Evaluating memory access pattern specializations in OoO, server-grade cores (M)
- 1 Introduction
- 2 Project Description
- 2.1 Part I – Familiarizing with the simulator, baseline model, and state-of-the-art techniques
- 2.2 Part II – Implementation of the stream-management coprocessor
- 2.3 Part III – Validation of the model against published results
- 2.4 Part IV (optional) – Implementation and validation of alternative solutions
- 2.5 Part V (optional) – Open-sourcing the implementation
- 3 Project Management
- 4 Meetings
- 5 Project Report
- 6 Presentation
- 7 Required Skills
- 8 Project Supervisors
- 9 References
In recent research , we explored the opportunity of adding streaming semantic to the processor memory architecture. This was done in in-order CPUs with the concept of stream-semantic registers. These registers implicitly track a memory stream and effectively offload stream access management from the main core pipeline, achieving significant benefits on in-order CPUs. Similar ideas have been proposed in the context of more complex, out-of-order (OoO) cores , using an ISA extension as the interface to define memory access streams and using a streammanagement coprocessor to map streams into registers and manage memory access. The goal of this MSc thesis project is to implement an evaluation workbench to further analyze these state-of-the-art techniques and related tradeoffs when implemented in superscalar, OoO CPUs.
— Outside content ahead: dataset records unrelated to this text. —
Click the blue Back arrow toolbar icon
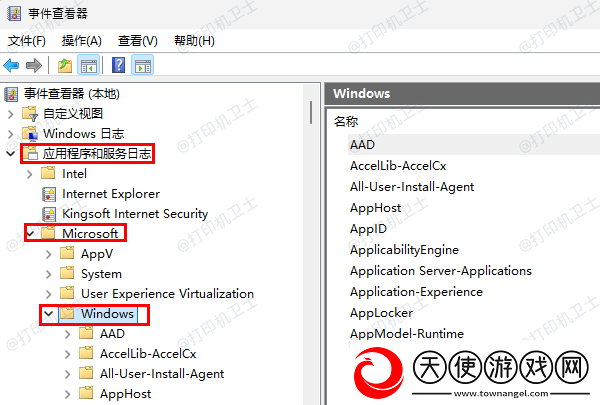 [11, 65]
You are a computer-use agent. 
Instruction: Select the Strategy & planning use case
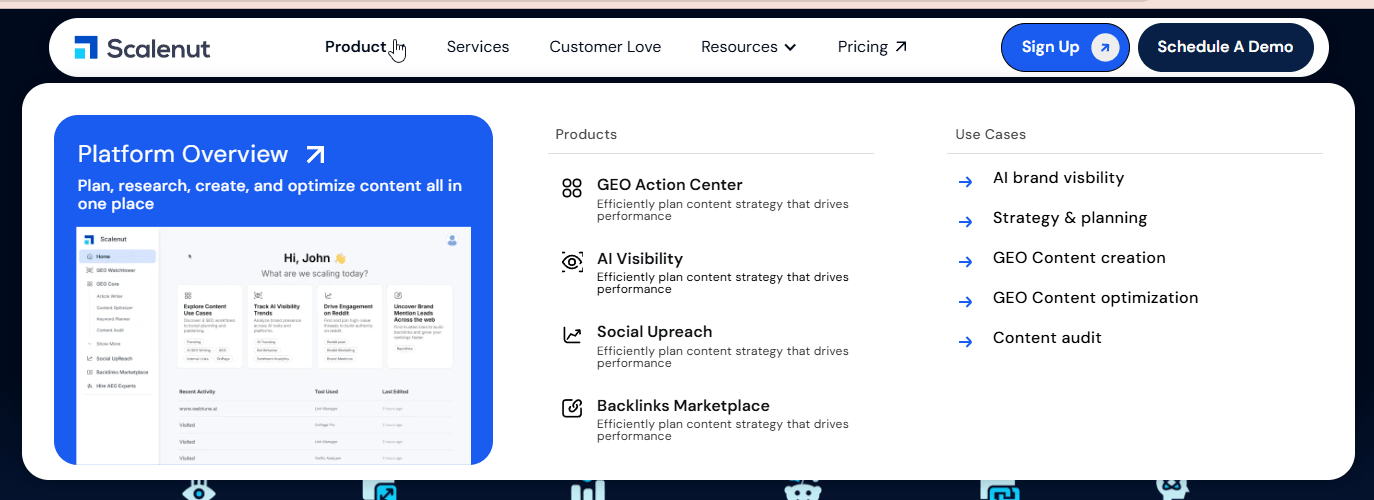(x=1069, y=218)
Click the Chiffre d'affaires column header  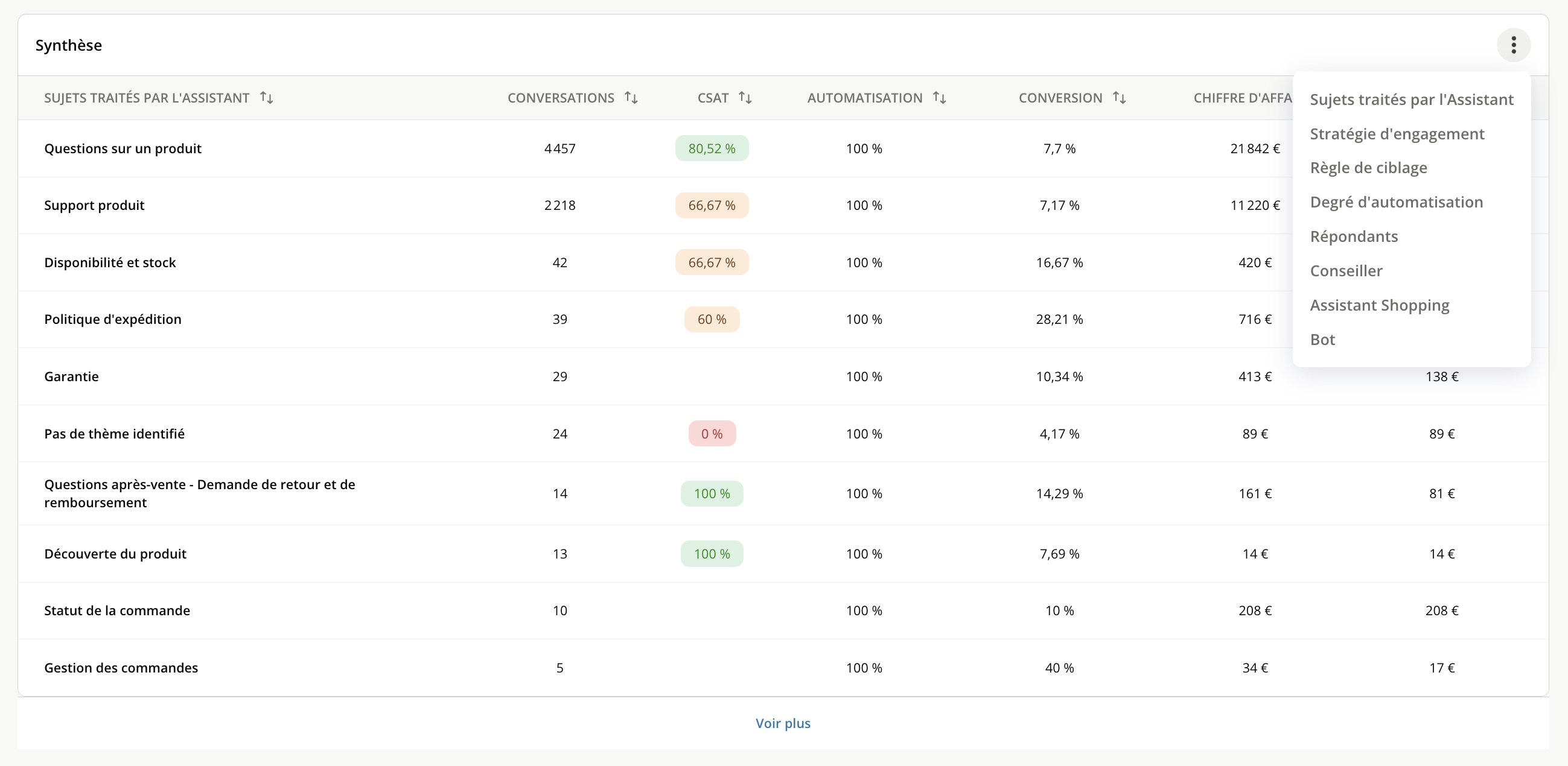(x=1242, y=98)

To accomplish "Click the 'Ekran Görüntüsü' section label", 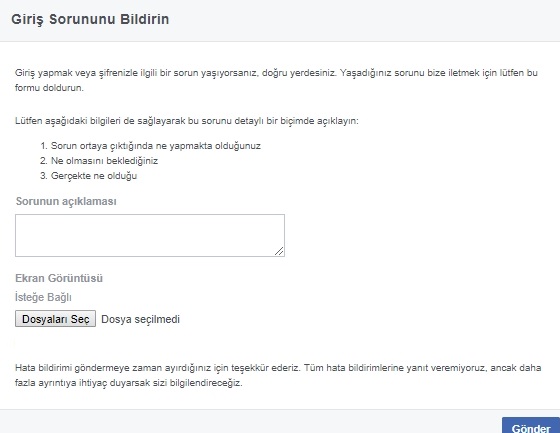I will pos(59,278).
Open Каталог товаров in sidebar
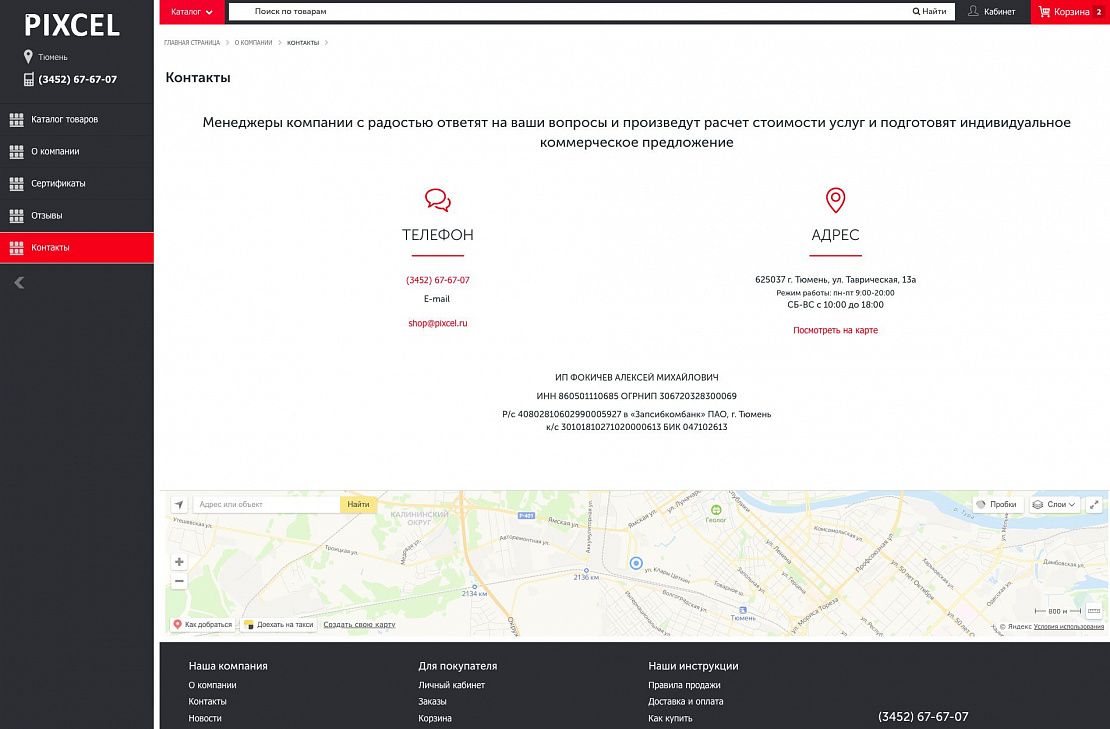Screen dimensions: 1110x729 [x=64, y=119]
This analysis will serve as a base for a detailed study of the interaction of the streammanagement coprocessor with the memory subsystem and the OoO cores, as well as an exploration of new ideas, such as offloading address computation for indirect accesses into the memory controller.
The primary goal of this project is to develop and validate an implementation of a stream coprocessor similar to the state-of-the-art proposals [1,2] in the gem5 simulator , on top of an existing model of an ARM server-grade multicore processor. The project will be comentored by researchers from Huawei's Zurich Research Center, who will provide the baseline model and support on extending it. This gem5 model developed during the project will be then useful to explore in greater detail the microarchitectural implementation of such techniques and possibly evaluate new solutions. The project can be roughly split into the following main parts:
Part I – Familiarizing with the simulator, baseline model, and state-of-the-art techniques
The first few weeks will be devoted to understanding relevant parts of the gem5 simulator and baseline model and to reviewing and understanding the techniques we want to reproduce. The conclusion of this part will be implementing a simple component in gem5 to do a "best case" study of the achievable performance improvements using the stream semantic concepts. This simplified implementation will mainly involve modifications in the ISA description and implementation to support the new stream related instructions as well as in the Load/Store Unit of the OoO model and in the hardware data prefetchers.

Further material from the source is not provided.